* _What needs to be done_
Write out the stretch of lines below that begins at the line with "Выше чек — без" and ends at the line with "Аэкономика (129, 58)", including both, exactly as given and nothing more.

* _Information provided_
☆ ☆ ☆

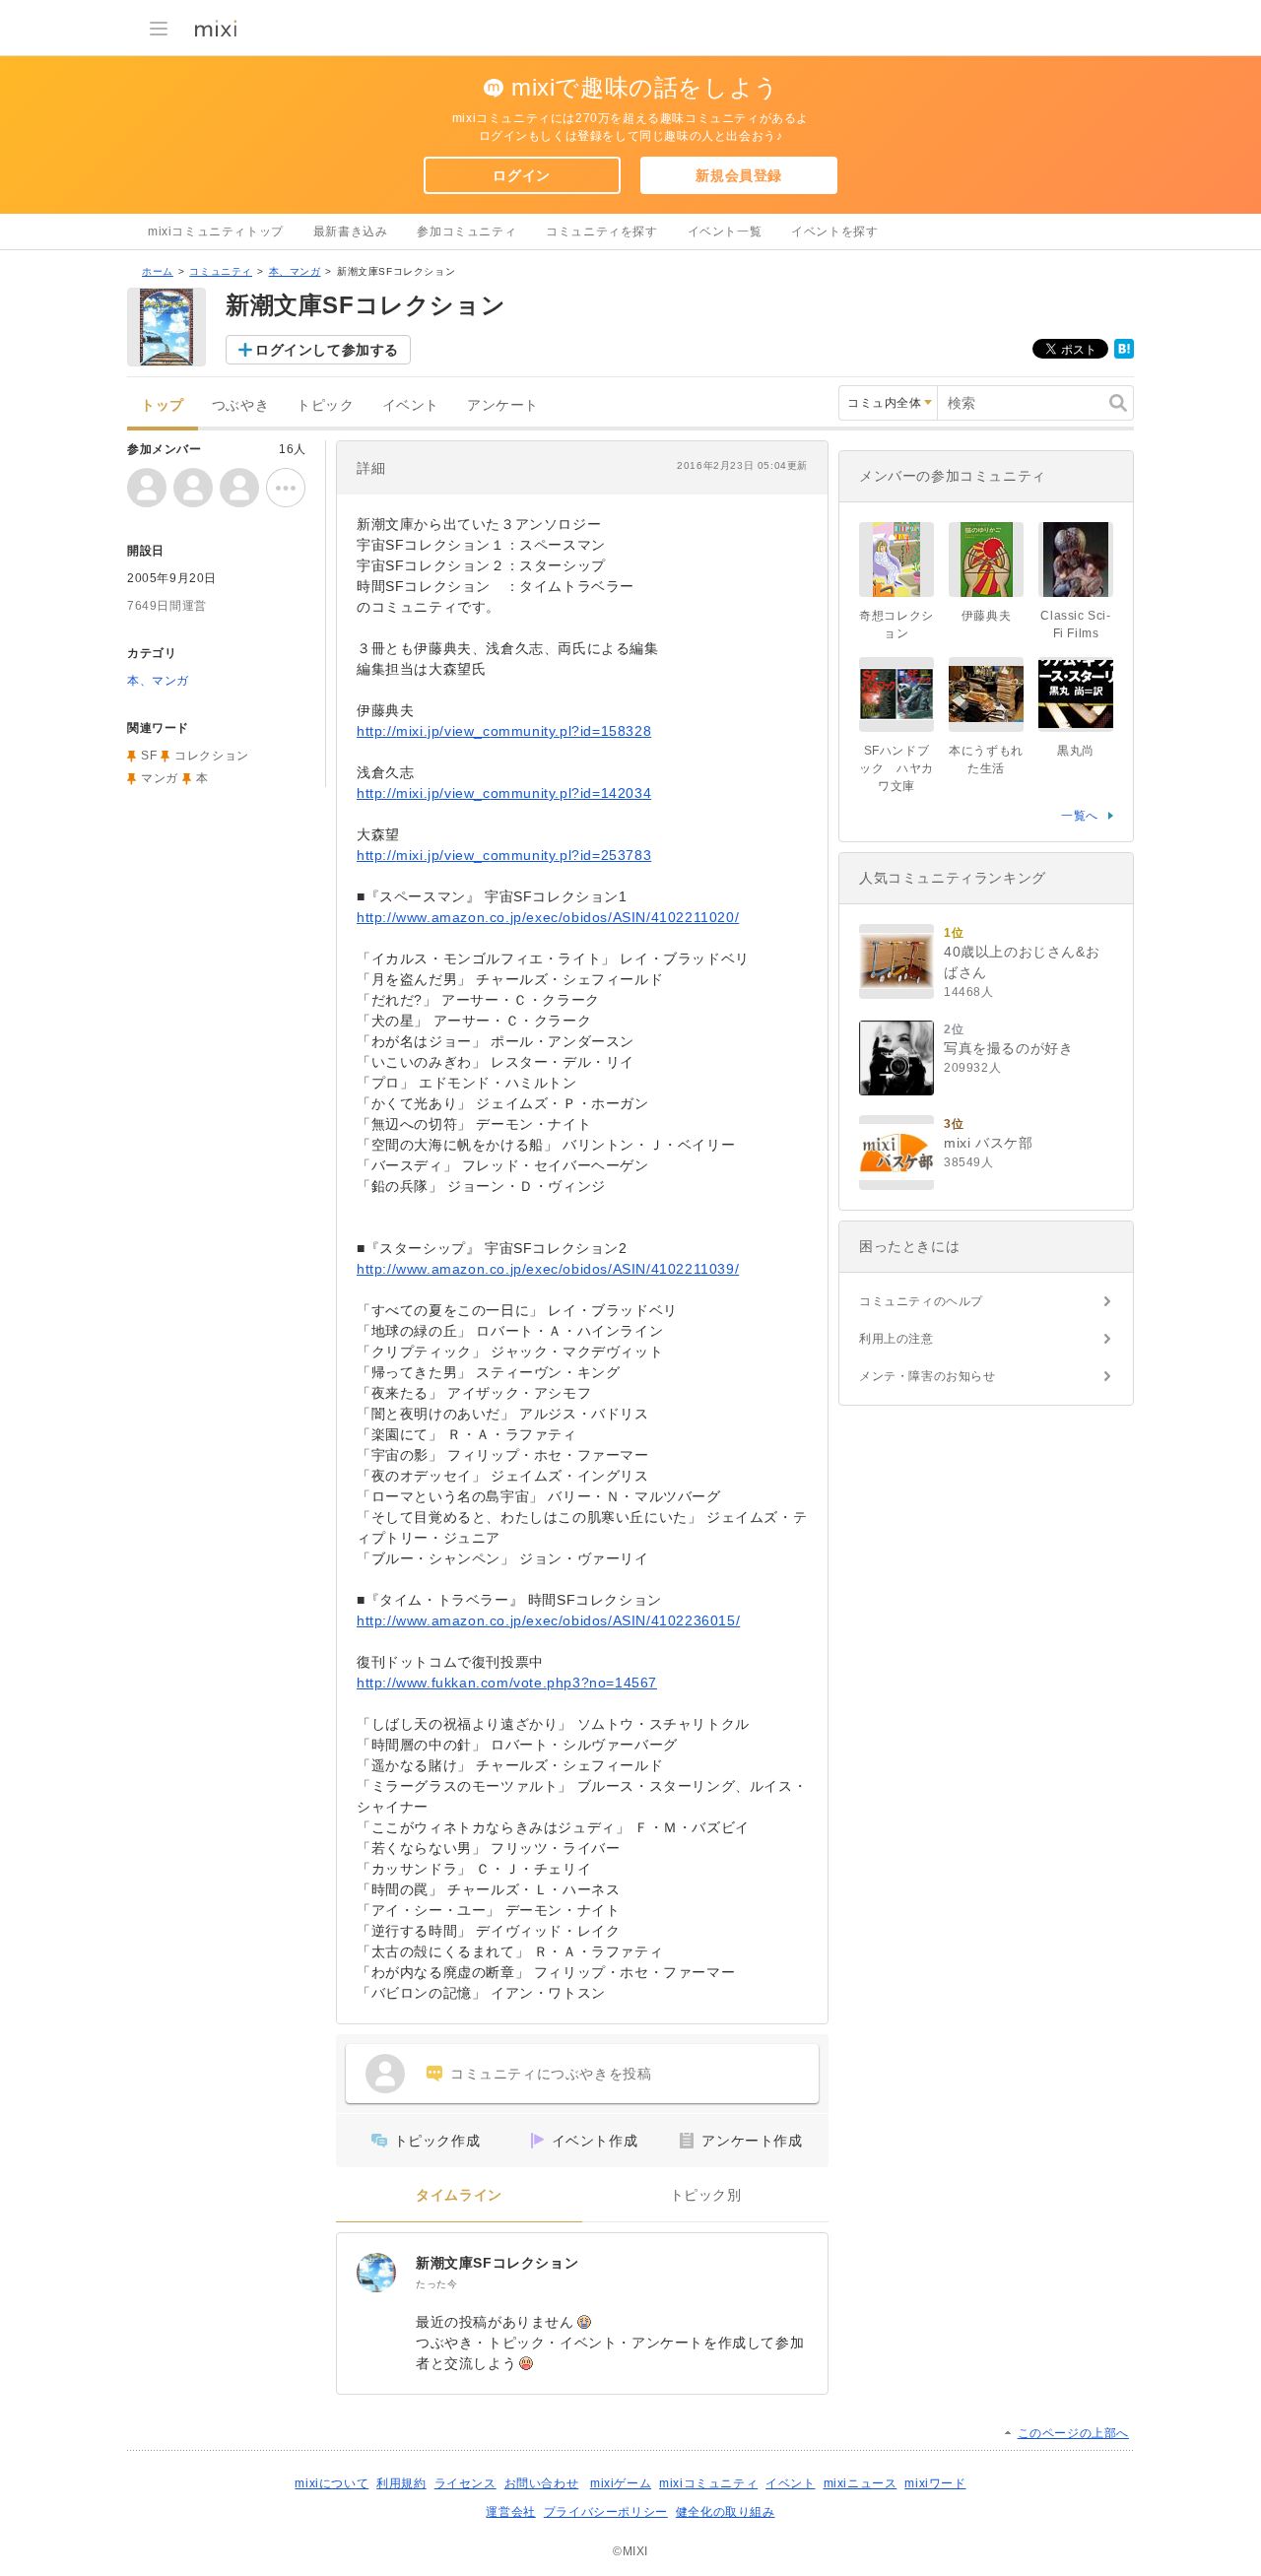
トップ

☆ ☆ ☆

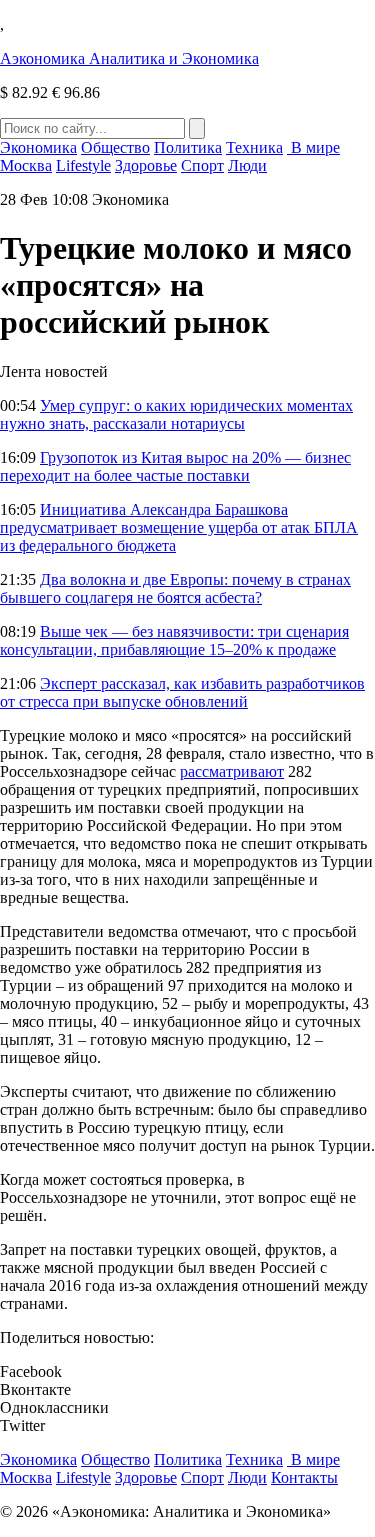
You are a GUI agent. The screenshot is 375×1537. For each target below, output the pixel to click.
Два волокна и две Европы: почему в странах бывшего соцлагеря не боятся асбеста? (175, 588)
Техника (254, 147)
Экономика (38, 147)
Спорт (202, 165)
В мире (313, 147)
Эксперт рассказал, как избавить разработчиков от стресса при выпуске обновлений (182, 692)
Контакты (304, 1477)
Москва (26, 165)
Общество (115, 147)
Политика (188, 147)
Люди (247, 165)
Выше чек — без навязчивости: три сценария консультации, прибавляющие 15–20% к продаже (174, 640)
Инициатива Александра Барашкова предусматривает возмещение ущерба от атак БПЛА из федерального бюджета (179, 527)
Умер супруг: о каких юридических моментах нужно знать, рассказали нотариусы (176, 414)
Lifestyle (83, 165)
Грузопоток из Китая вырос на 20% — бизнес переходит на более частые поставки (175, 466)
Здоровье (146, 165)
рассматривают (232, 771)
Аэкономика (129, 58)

☆ ☆ ☆

* _Task answer_
Выше чек — без навязчивости: три сценария консультации, прибавляющие 15–20% к продаже (174, 640)
Инициатива Александра Барашкова предусматривает возмещение ущерба от атак БПЛА из федерального бюджета (179, 527)
Умер супруг: о каких юридических моментах нужно знать, рассказали нотариусы (176, 414)
Lifestyle (83, 165)
Грузопоток из Китая вырос на 20% — бизнес переходит на более частые поставки (175, 466)
Здоровье (146, 165)
рассматривают (232, 771)
Аэкономика (129, 58)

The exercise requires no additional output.